Punks Overwhelmed With Increasing Halloween Decorations
October 30, 2008 by Matthew Mcgarnickle
There are lots of traditions on Halloween night. Young children like to dress up in their favorite costume and trick or treat door-to-door for candy and adults stay home and snuggle on the couch and watch a scary movie. But for young men between the ages of 13 and 18, Halloween night is a license for destruction.
Once the trick-or-treaters are tucked away in bed, the gangs of teenage boys take over the streets and mark their territory with destruction. They light off illegal fireworks, intimidate late-night trick-or-treaters and destroy as many pumpkins and Halloween decorations as possible.
In the past, the amount of Halloween decorations was always sufficient for the demand of destruction that these teenage gangs demanded. But in recent years, as Halloween’s popularity has increased, the supply of Halloween decorations is exceeding the teenage punks’ destructive demand.
Ricky Smythe, a local teenage punk from Burnaby, is feeling the frustration from the increase in Halloween decorations. “A few years ago me and my boys had no problem destroying all of the pumpkins and decorations in the neighborhood,” said Smythe, as he held a lit roman candle. “But now the decorations for Halloween are out of control. I’d say we only have time to destroy about 35% of the total pumpkins and decorations. That’s not good enough and we’re very disappointed with our destruction.”
To keep up with their destruction, the teenage punks are forced to work overtime, which is causing some unrest amongst the punks. There have even been rumors that the teenage punks will unionize to ensure they are properly compensated for their destructive work.
“I would be in support of starting a union,” said Smythe. “It ain’t easy destroying stuff on Halloween anymore.

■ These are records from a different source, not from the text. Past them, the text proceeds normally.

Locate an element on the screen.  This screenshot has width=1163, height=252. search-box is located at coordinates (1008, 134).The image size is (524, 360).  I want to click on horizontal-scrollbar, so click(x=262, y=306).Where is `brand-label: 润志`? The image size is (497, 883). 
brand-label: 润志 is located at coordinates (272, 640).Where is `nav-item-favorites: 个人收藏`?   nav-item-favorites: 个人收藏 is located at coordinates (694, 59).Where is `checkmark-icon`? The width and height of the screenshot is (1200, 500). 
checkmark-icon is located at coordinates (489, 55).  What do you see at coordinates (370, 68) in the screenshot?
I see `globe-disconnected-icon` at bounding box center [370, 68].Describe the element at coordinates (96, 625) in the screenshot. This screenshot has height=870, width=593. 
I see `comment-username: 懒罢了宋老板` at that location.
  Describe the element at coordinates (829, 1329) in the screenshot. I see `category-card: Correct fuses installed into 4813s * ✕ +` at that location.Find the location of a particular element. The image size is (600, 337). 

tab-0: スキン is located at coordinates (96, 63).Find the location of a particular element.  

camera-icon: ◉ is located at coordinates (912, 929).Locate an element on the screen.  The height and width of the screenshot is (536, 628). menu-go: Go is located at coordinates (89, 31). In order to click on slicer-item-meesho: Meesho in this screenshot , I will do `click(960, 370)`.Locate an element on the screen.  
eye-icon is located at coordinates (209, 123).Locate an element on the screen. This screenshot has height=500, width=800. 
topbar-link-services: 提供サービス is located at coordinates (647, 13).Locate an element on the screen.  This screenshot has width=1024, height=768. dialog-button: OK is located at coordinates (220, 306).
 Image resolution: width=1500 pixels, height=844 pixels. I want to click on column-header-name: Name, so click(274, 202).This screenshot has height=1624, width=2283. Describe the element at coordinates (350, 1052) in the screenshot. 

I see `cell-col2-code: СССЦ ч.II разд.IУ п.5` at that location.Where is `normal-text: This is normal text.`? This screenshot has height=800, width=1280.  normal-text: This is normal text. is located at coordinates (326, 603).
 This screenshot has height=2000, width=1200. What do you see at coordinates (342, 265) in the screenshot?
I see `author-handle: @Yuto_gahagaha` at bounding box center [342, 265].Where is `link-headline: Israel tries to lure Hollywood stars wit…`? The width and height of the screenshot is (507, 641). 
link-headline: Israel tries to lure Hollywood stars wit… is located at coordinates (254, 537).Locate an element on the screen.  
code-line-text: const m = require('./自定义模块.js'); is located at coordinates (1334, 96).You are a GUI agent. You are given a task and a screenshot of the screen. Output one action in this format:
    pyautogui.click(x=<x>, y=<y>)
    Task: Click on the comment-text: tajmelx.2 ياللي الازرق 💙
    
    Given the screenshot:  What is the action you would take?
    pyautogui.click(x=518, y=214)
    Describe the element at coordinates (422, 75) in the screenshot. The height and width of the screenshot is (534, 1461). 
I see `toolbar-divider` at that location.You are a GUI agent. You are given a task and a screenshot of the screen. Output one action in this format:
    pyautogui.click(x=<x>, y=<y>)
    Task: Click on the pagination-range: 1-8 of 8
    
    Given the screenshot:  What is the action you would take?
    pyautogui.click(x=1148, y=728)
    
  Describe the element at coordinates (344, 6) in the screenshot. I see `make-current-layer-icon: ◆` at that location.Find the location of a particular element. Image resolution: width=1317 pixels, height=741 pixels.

We deserve some recognition and job security.”
One place that isn’t upset with the increased Halloween decorations is Michael’s Craft Store. “We love Halloween,” said Roy Thome, Manager of the Richmond Michael’s Craft Store. “Every year people buy excessive amounts of Halloween decorations, and then the teenage punks destroy it all. So next year, they have to come back and buy the same crap all over again. It’s an awesome cycle!”
So if you’re planning on decorating your house for Halloween this year, make sure you think of the teenage street punks first. Happy Halloween!


Does Ricky Smythe want to join the APC. In order to ensure total destruction of all pumpkins in Vancouver I have put together a rally of all the all punks coalition tonight at Memorial Park. CAN YOU DIG IT! Together we will ensure pure destruction of pumpkins by the might hands of M80’s. Happy Halloween Seagull’s!
You know ….I even put my lit pumpkins outside…..something unheard of just a few years ago. I guess you’re right Daily Seagull the punks just can’t just handle it anymore.